The CDC has removed most of its findings on the opioid crisis from their web site because their findings contradict a lot of the hype. Agencies such as the National Chronic Pain Activist Commission, however, are trying to get politicians and the public away from the lunacy being promoted by do-gooders who are trying to push an agenda. Most of the overdose deaths from opioids are those who (1) were not prescribed the medication in the first place. Typically, they steal it from a relative or ask to use a neighbor's bathroom and nick a few pills from the medicine cabinet. (2) It is not prescription opioids doing the killing; it is the illegal powdered fentanyl coming out of China (all legal fentanyl is in liquid form). Folks are also mixing it with heroin (another illegal drug), and killing themselves as a result. Fentanyl is 256 times more potent than morphine, but I guess that isn't high enough for some.

Yet who is being targeted? Not the people taking the illegal stuff. Not the folks stealing grandpa's cancer meds. Not the movie stars and pop singers who are getting it from subverted physicians. The targets are those who have been legitimately given the drugs. You and me. Politicians have gotten on the Opioid Crisis bandwagon, where idiotic legislation has been the result. The laws amount to burning down the house to get rid of the mice. There is a lot of grief from patients who are feeling the heavy hand of government, folks who are convinced that the congressmen behind these inane initiatives are exempting themselves, their families, and their doctors from such legislation.

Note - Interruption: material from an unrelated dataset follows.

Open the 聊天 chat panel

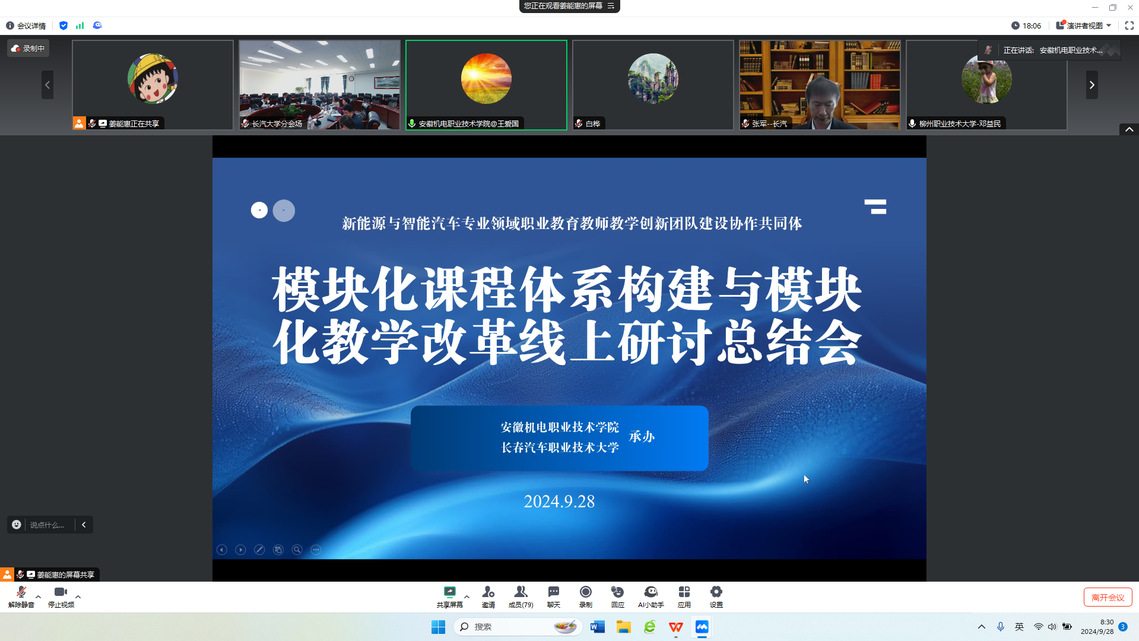coord(553,596)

Legitimate users and their doctors are being put under the microscope by the Drug Enforcement Agency. At the VA Medical Center, where I get my supplies, vets are being told by their doctors that they have to reduce the number of pills—no matter the circumstances. The charts shown in the staff meetings are the only things that matter—anything to get out of the DEA's scope of interest.

I'm in tune with the public feelings on this subject, mainly because I depend on Tramadol for certain disabilities. I've also seen the articles and feeds from parents who lost a child from opioids. But just like my neighbor, the youngster died from stealing his mom's pills and taking too many. Folks use these unfortunate events to promote an idiotic and heartless agenda. It's gotten so bad, that some emergency rooms will no longer give narcotic-based drugs to people with grievous injuries. One nurse was proud of it, touting the use of Tylenol and Motrin as being “just as effective.” I wonder if she broke her leg in a couple of places and she was given OTC meds, would she feel the same way?